[GIVEN PASSAGE]
I thought I was being sent home because of the impending storm. I thought the presence I was feeling commanded me to check on my daughter. She would be alone since her brother left for work less than ½ hour ago. The AccuWeather alert escalated from a Thunderstorm Warning to Dangerous Thunderstorm - Seek shelter. A quick glance at the Life360 app showed me that my son made it to his job. As I hurried to my car, lightning cast like magic across the darkening sky. The wind tore at my skirt and I struggled to pull the car door shut behind me. Inside, my whole body felt a strong tremor of fear. It shook through me as the thunder rattled the ground. Heavy, pelting rain blurred the windshield even though I had the wipers on the fastest setting.  

I thought for a minute that this is ridiculous. It’s a storm. It’ll pass. I can wait it out and then go back inside to work. Summer storms happen all the time. This one is no different. Nearly on cue, the wind subsided. The trees stood tall again and the rain fell into a soft pattering. The sudden stillness was unnerving. I felt electricity rise underneath my skin and finger down my back worse than any horror movie. I shook my shoulders to escape the feeling but it was still there.  

Leave now. Drive home. Don’t wait.

I moved my shaking hand onto the gear shift and dropped it into drive. The storm regained its hostility and raged the entire trip home. In less than 6 minutes I was in our subdivision - 2 minutes more, I turned onto our street. As I crested the hill and looked to the left to see our gray and brick house come into view - I knew exactly what was wrong. The garage door was up - empty of cars. A wide mouth open to the world.

WHERE DOES OUR FEAR COME FROM?

[WORK INSTRUCTION] Reproduce the storm passage word for word, starting at "I moved my shaking" and stopping after "FEAR COME FROM?".

[SOURCE MATERIAL]

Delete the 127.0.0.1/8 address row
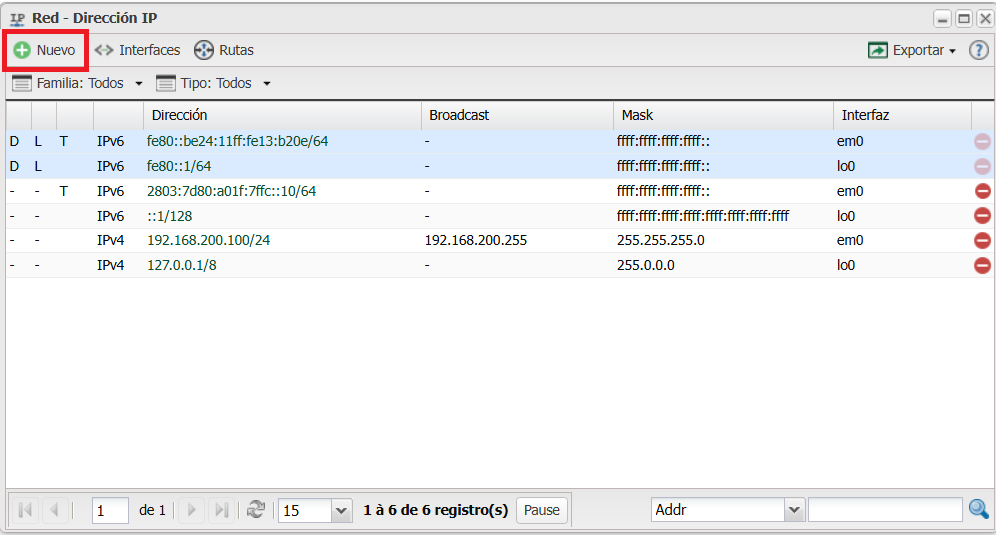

[OUTPUT BELOW]
I moved my shaking hand onto the gear shift and dropped it into drive. The storm regained its hostility and raged the entire trip home. In less than 6 minutes I was in our subdivision - 2 minutes more, I turned onto our street. As I crested the hill and looked to the left to see our gray and brick house come into view - I knew exactly what was wrong. The garage door was up - empty of cars. A wide mouth open to the world.

WHERE DOES OUR FEAR COME FROM?